アルケイノには過去にも裏切られた経験があります(トム・クルーズ主演で話題になったバリー・シールに裏切られた過去を持つ)。それゆえ人間関係にはとても慎重なのですが、メイザーの巧みな演技によって信頼してしまいます。潜入捜査官としてそれは凄いことなのですが、そんな純粋な信頼がメイザーの心を葛藤させます。
また、メイザーは実の家族を守りながらこの潜入捜査を成功させねばなりません。たまたま運悪く、実の妻と結婚記念日を祝っていたところに犯罪組織の関係者を出くわしてしまうシーンがあるのですが、妻を秘書だと嘘をつき、結婚記念日のケーキを粉々に破壊してしまいます。その姿に妻はひどく動揺しますが、家族を守るために嘘をつかねばならない苦しみが一層ドラマを盛り上げています。
そんな風に本音と嘘に引き裂かれながらも、任務を遂行していくメイザーは、多くの人の胸を打つでしょう。
ロバート・メイザーの今
この物語は1980年代が舞台ですので、事件の関係者の大半は今も存命中です。主人公のロバート・メイザーはその後も覆面捜査官として活動を続けました。その仕事柄、命を狙われることもあるので、公に姿を現すことはほとんどありませんが、本人はなんとツイッターアカウントを持っていて、捜査当時の写真をいくつか公開しています。

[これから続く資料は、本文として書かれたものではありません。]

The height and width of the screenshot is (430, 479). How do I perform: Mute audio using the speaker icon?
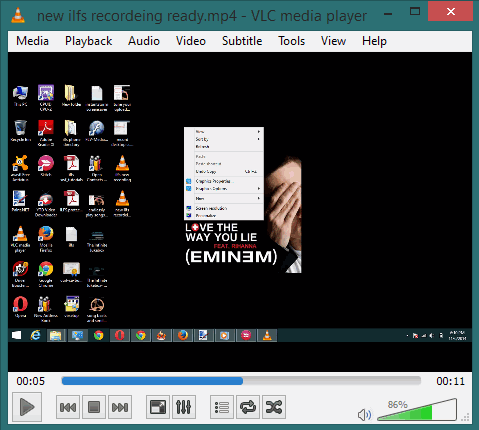coord(364,415)
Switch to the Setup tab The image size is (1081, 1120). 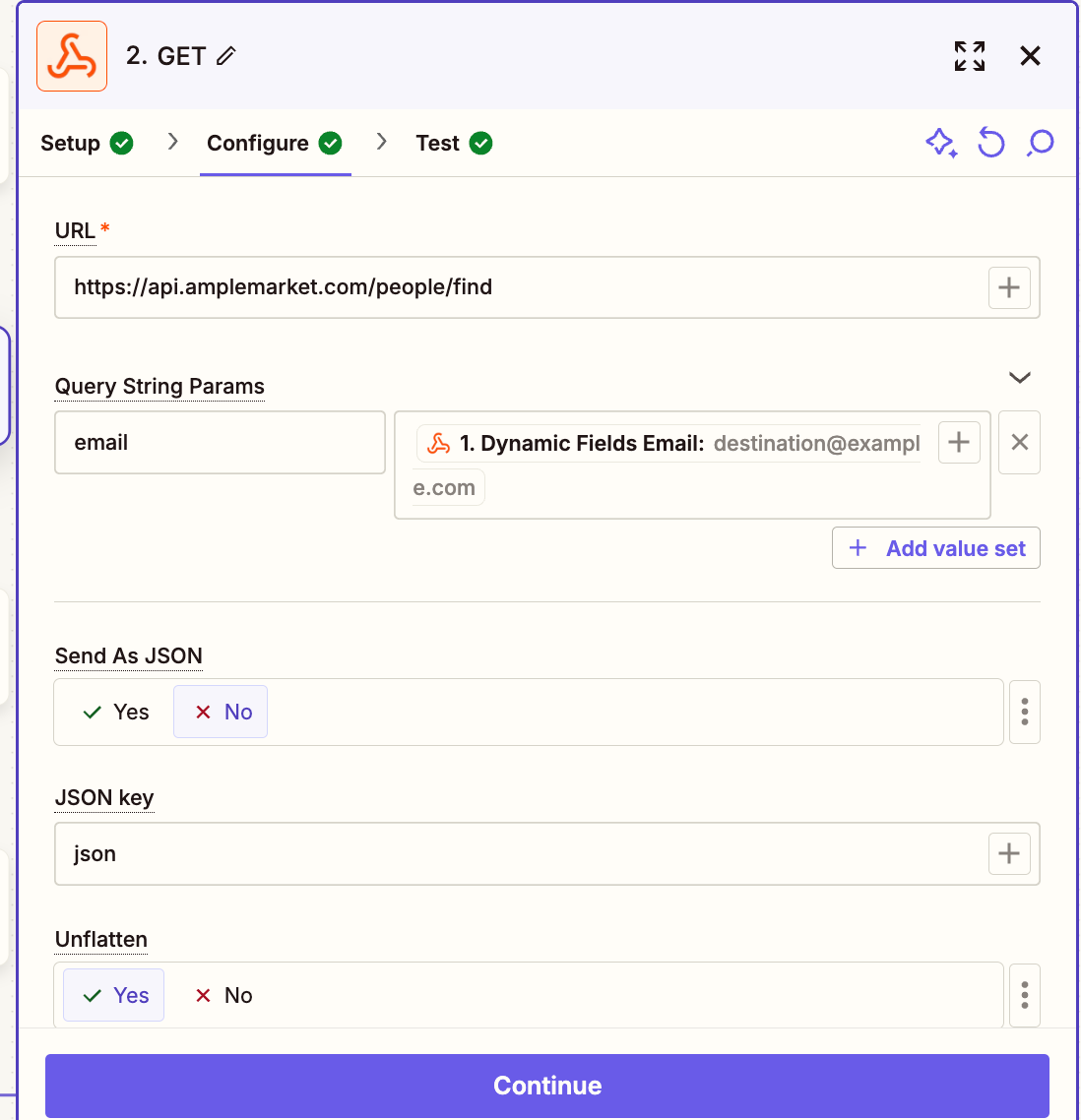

This is the cocaine found in the shipment- Roberto Alcaino’s load. #TheInfiltrator pic.twitter.com/KyFzUHnqx4
— Robert Mazur (@robertmazur) July 18, 2016
上の写真は、ロベルト・アルケイノの船の積荷にあった大量のコカインの写真だそうです。このように本人のツイートを見るとなおさら、映画のリアリティをより強く感じられます。このほか、壁の中に仕込んだレコーダーなど、捜査で実際に使ったと思われる装置の写真を公開しています。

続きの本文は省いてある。